**WHAT TO DO:**
Among the entries below, find each line holding "Stories" and return it.

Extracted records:
- - - - - - -
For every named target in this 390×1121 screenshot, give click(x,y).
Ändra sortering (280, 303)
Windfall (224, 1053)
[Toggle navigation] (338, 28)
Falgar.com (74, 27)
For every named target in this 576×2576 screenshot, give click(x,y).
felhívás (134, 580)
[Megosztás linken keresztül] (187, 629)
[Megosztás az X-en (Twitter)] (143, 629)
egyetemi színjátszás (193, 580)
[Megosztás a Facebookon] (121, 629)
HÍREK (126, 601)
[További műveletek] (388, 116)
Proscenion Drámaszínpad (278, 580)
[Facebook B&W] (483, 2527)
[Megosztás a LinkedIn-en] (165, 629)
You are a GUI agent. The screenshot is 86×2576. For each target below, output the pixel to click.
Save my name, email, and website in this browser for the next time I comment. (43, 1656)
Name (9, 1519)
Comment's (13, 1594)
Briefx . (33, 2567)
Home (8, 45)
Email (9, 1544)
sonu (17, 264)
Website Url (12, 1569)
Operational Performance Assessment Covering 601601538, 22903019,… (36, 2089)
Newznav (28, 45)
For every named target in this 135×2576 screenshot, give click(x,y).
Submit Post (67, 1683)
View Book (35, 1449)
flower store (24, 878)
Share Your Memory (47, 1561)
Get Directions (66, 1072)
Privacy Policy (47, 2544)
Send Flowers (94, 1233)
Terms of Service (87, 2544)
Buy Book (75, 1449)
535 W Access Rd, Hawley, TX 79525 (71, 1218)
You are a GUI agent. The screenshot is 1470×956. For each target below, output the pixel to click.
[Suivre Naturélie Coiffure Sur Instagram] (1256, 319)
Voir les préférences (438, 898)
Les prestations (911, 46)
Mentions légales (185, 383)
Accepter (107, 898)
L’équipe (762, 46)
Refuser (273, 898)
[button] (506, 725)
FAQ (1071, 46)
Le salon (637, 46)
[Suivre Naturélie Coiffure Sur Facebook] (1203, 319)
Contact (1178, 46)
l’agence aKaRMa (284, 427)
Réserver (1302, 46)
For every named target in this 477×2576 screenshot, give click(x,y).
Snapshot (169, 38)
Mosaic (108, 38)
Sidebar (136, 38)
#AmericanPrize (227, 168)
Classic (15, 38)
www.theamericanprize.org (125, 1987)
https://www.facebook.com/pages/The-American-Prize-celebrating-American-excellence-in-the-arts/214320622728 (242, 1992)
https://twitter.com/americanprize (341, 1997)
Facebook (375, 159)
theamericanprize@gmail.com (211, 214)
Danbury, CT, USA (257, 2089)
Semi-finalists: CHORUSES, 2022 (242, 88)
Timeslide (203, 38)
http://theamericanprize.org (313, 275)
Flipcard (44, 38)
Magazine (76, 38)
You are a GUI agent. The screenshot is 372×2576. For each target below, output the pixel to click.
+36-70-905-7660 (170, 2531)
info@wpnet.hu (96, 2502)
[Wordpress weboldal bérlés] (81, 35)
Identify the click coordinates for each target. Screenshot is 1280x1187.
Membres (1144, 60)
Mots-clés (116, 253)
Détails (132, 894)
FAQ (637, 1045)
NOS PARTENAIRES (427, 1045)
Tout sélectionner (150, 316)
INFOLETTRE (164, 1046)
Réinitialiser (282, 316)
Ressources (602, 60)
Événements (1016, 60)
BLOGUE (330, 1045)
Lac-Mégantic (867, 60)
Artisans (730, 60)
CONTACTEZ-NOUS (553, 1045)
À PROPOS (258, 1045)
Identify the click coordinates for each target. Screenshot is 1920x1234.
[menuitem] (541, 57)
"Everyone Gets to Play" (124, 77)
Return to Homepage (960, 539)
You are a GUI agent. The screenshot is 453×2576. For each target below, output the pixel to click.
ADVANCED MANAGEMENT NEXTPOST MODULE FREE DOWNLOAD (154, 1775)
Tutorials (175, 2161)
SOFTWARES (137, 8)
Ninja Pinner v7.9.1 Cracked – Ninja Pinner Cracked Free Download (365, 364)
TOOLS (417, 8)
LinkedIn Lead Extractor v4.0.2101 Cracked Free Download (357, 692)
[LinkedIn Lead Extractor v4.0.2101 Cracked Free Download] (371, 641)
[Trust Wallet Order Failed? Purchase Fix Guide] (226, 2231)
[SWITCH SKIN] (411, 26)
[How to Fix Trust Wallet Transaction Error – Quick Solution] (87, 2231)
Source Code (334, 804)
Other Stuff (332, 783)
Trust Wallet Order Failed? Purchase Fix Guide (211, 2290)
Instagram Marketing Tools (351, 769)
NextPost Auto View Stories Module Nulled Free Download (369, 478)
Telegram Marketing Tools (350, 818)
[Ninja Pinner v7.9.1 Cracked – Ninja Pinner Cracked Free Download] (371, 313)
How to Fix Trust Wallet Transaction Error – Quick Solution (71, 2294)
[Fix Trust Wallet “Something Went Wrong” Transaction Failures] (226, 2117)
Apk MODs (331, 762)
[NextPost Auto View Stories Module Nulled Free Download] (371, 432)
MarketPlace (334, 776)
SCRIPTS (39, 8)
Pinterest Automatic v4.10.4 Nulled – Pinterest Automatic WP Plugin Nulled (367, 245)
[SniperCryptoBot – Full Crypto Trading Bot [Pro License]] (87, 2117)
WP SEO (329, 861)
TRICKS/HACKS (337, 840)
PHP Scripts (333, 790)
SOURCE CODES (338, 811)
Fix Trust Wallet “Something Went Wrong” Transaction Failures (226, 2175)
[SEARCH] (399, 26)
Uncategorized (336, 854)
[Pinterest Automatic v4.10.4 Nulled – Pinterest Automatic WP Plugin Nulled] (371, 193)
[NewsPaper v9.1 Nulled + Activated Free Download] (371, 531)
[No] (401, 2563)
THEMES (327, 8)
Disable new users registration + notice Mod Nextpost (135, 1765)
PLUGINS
- - - - - - -
**TASK RESPONSE:**
NextPost Auto View Stories Module Nulled Free Download (369, 478)
[NextPost Auto View Stories Module Nulled Free Download] (371, 432)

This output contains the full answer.